Source : http://www.romandie.com/news/Manifs-a-Nantes-et-Toulouse-contre-les-violences-policieres/568295.rom

 

Manifs à Nantes et Toulouse contre les violences policières

(ats / 21.02.2015 21h52)

 

 


Des incidents ont émaillé samedi deux rassemblements organisés à Nantes et à Toulouse, en France, contre les "violences policières". Quinze policiers et deux manifestants ont été blessés, et une trentaine de personnes interpellées dans les deux villes, selon une source policière.


A Nantes, un millier de personnes ont défilé, un an après la manifestation d'opposants au projet d'aéroport de Notre-Dame-des-Landes (Loire-Atlantique) en marge de laquelle une vingtaine de personnes avaient été blessées.


Samedi, des projectiles ont été jetés sur les nombreux policiers et gendarmes mobiles, qui ont dispersé la foule à l'aide de canons à eau. Quinze personnes ont été blessées parmi les forces de l'ordre et deux manifestants ont été transférés à l'hôpital par les pompiers.

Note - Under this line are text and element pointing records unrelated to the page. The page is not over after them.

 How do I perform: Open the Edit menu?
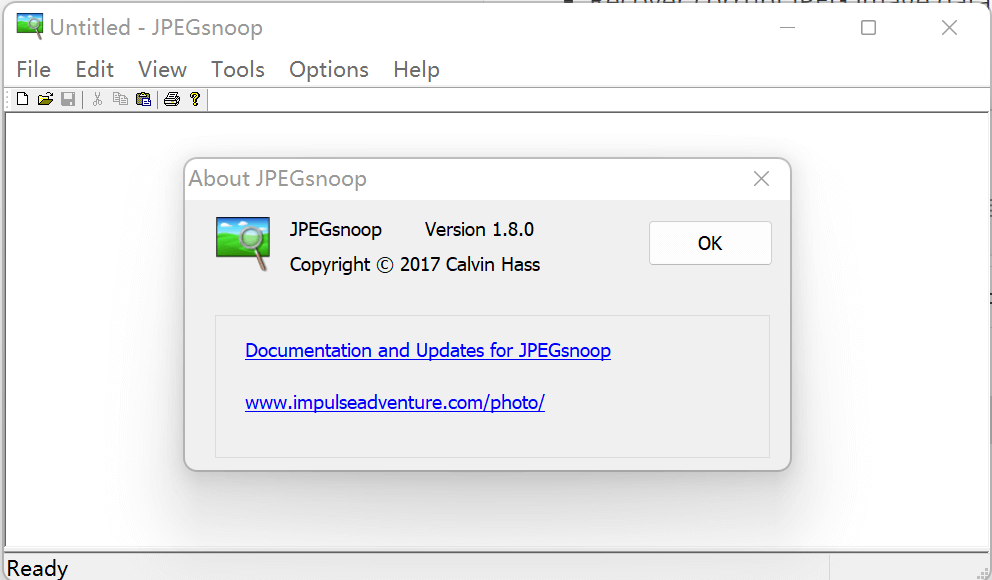pyautogui.click(x=95, y=69)
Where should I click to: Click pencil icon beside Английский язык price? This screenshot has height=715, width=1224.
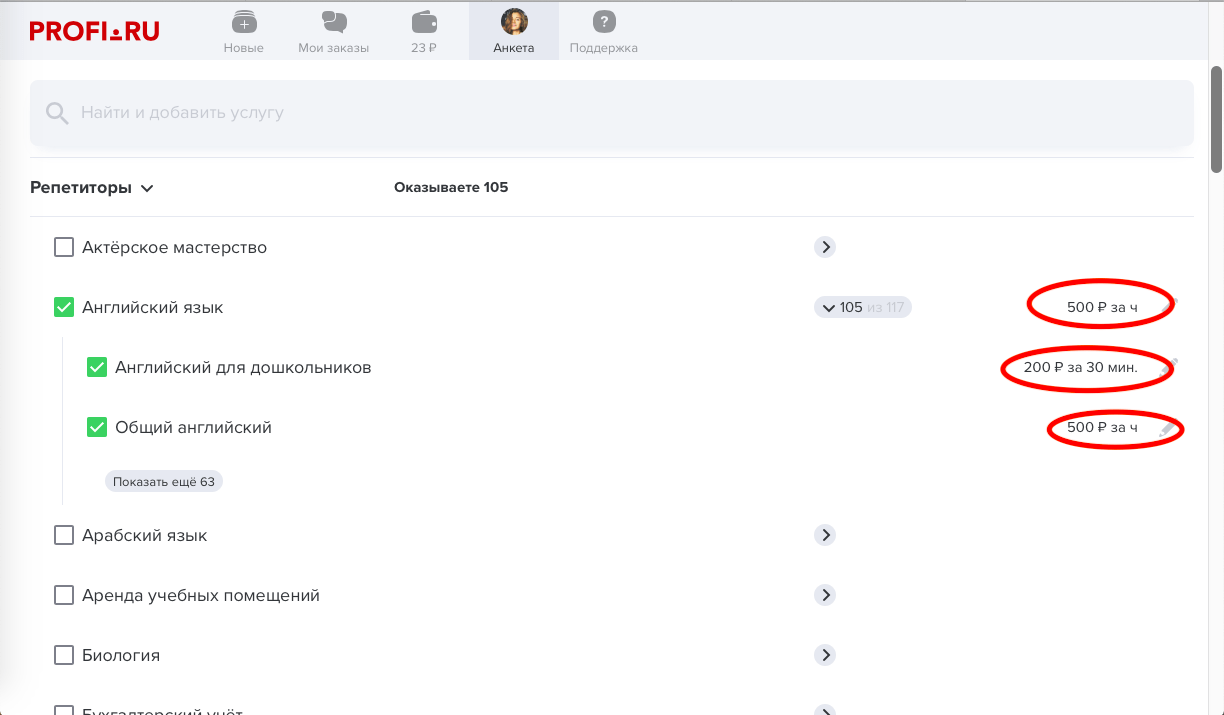coord(1173,303)
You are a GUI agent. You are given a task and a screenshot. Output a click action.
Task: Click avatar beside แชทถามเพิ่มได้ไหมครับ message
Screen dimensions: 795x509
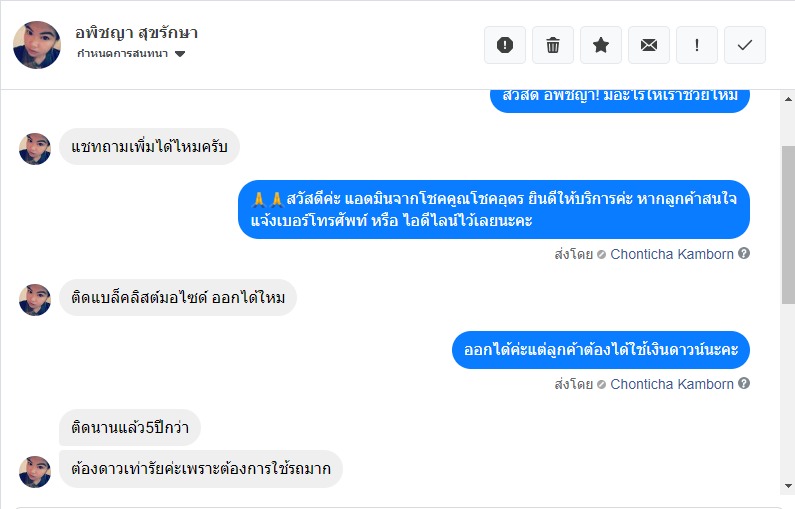pyautogui.click(x=35, y=149)
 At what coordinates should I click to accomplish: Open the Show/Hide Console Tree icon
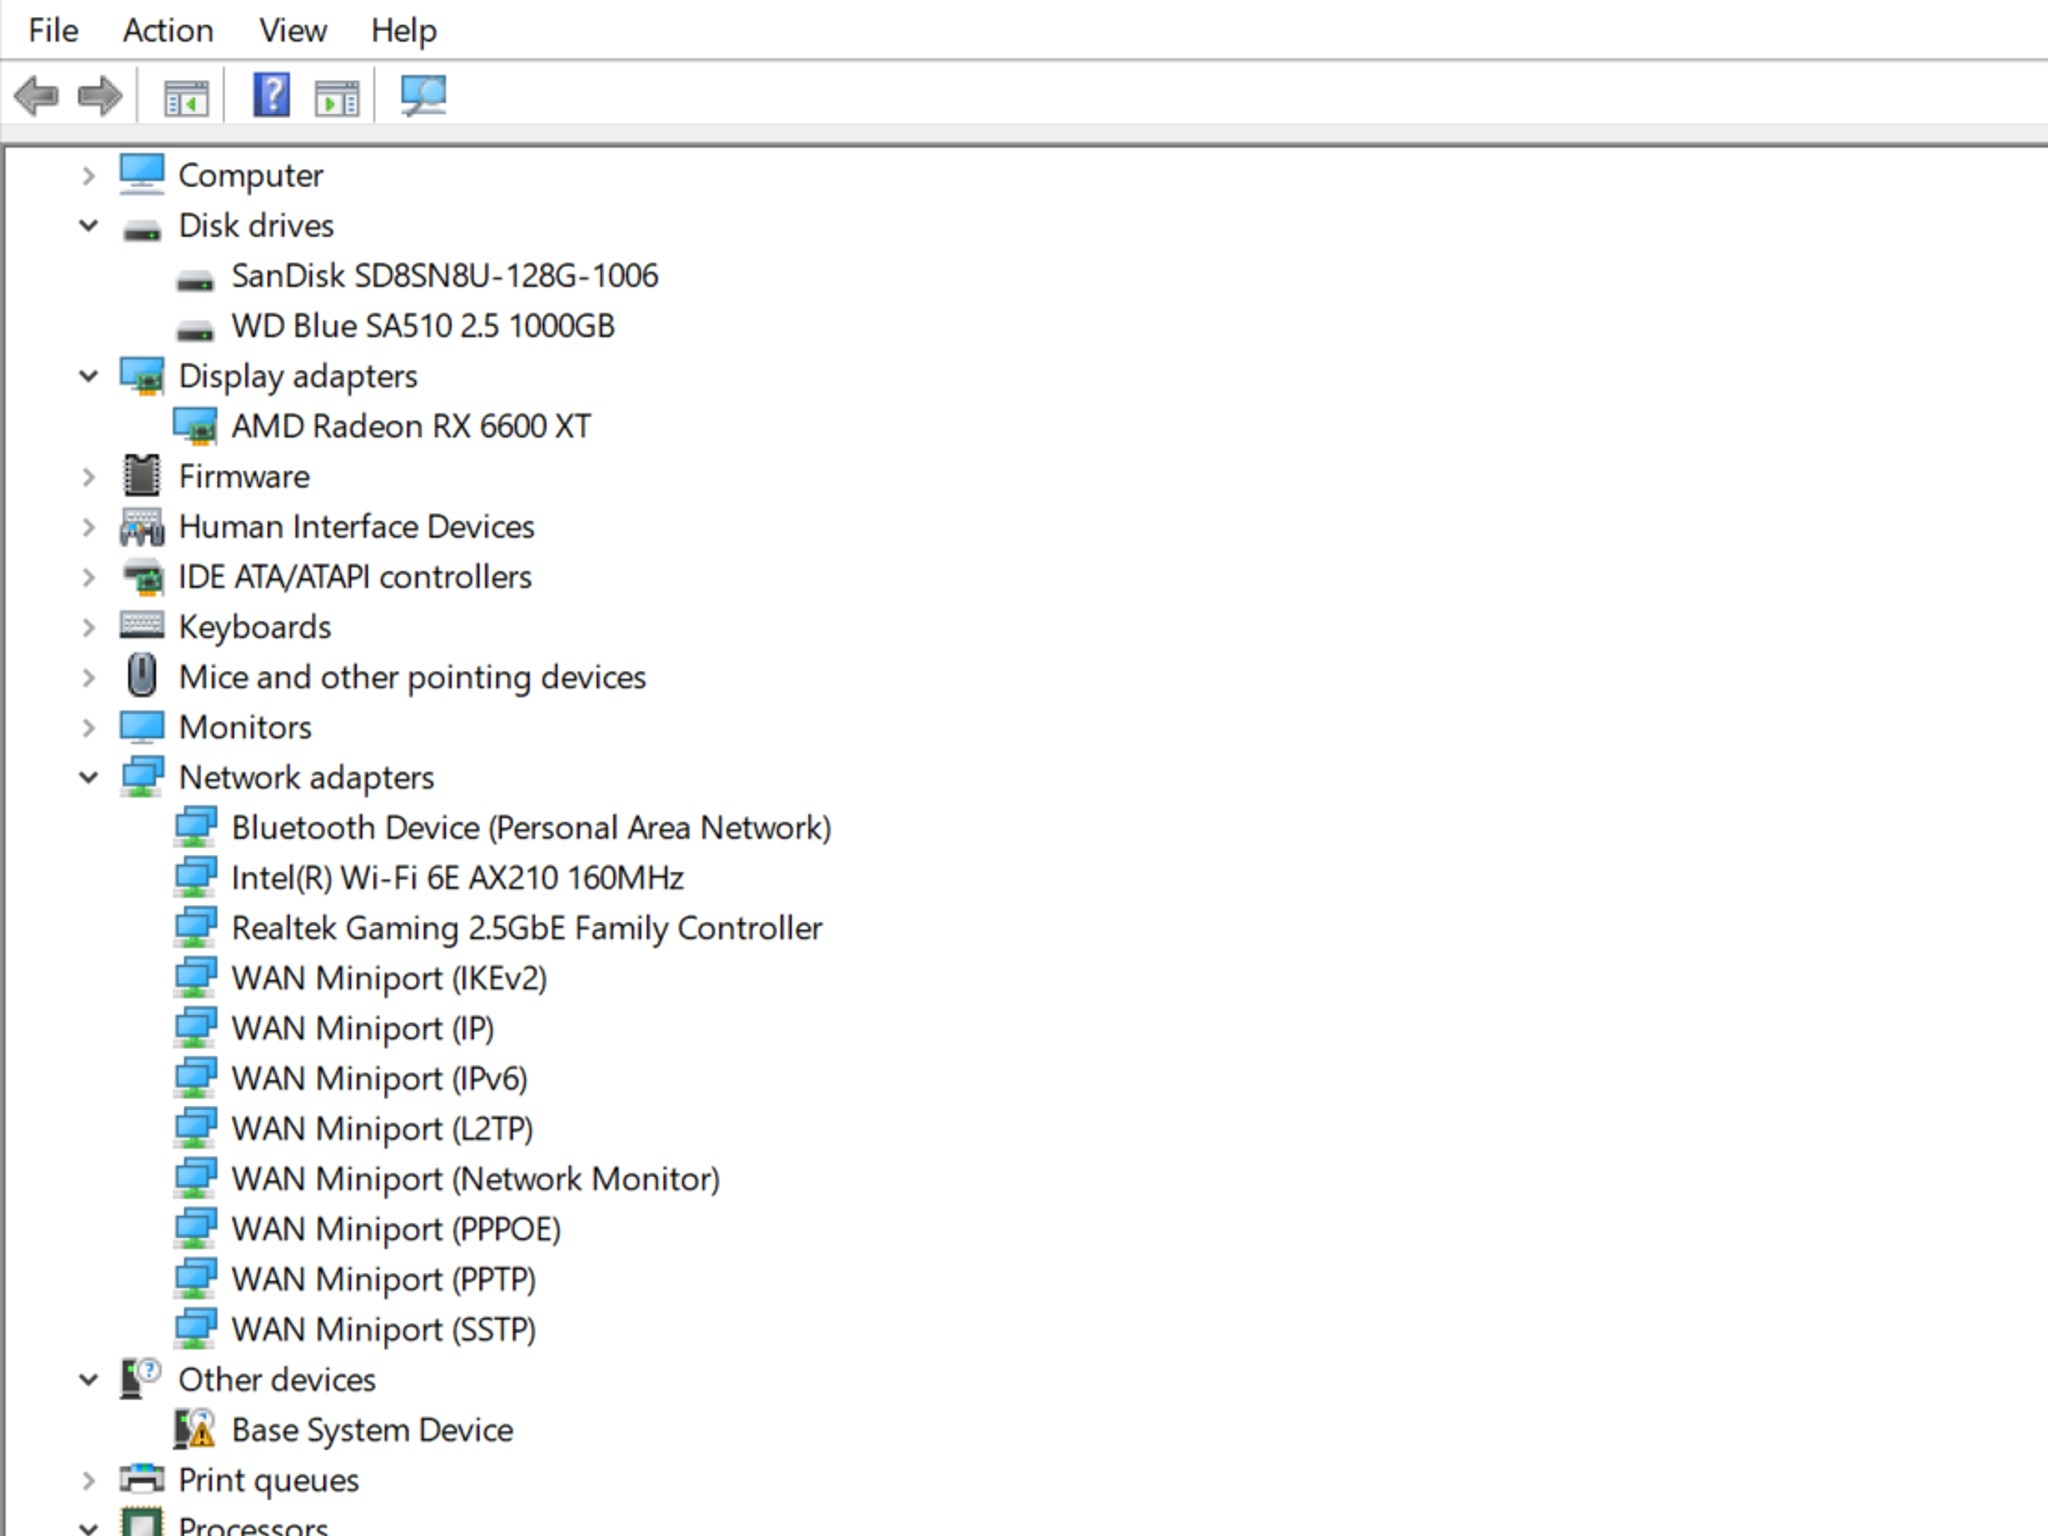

Dix personnes ont été interpellées pour "port d'arme" et "jet de projectiles" notamment, a précisé la source policière.


"Ca crève les yeux"
"Mais que fait la police ? Ca crève les yeux", ont notamment scandé les manifestants. Lors du rassemblement du 22 février 2014, trois personnes avaient perdu l'usage d'un oeil à la suite de tirs de "flash-ball".


Cette marche se voulait le point d'orgue d'une "semaine de résistances" dans le prolongement des manifestations organisées l'automne dernier après la mort de Rémi Fraisse. Le 26 octobre 2014, ce sympathisant écologiste avait été tué par une grenade offensive en marge d'un rassemblement contre le projet de barrage de Sivens, dans le Tarn.


Interpellations à Toulouse
A Toulouse, 500 personnes ont défilé pour la défense des "ZAD", les "zones à défendre", selon les manifestants, dans un climat de fortes tensions entre opposants au projet de retenue installés sur le site depuis octobre 2013 et les "pro-barrages" qui demandent depuis plusieurs mois leur expulsion.


Des projectiles ont, là aussi, été lancés contre les forces de l'ordre, qui ont répliqué à coups de gaz lacrymogènes. Une dizaine de vitrines de commerces ont été dégradées et une vingtaine de personnes interpellées.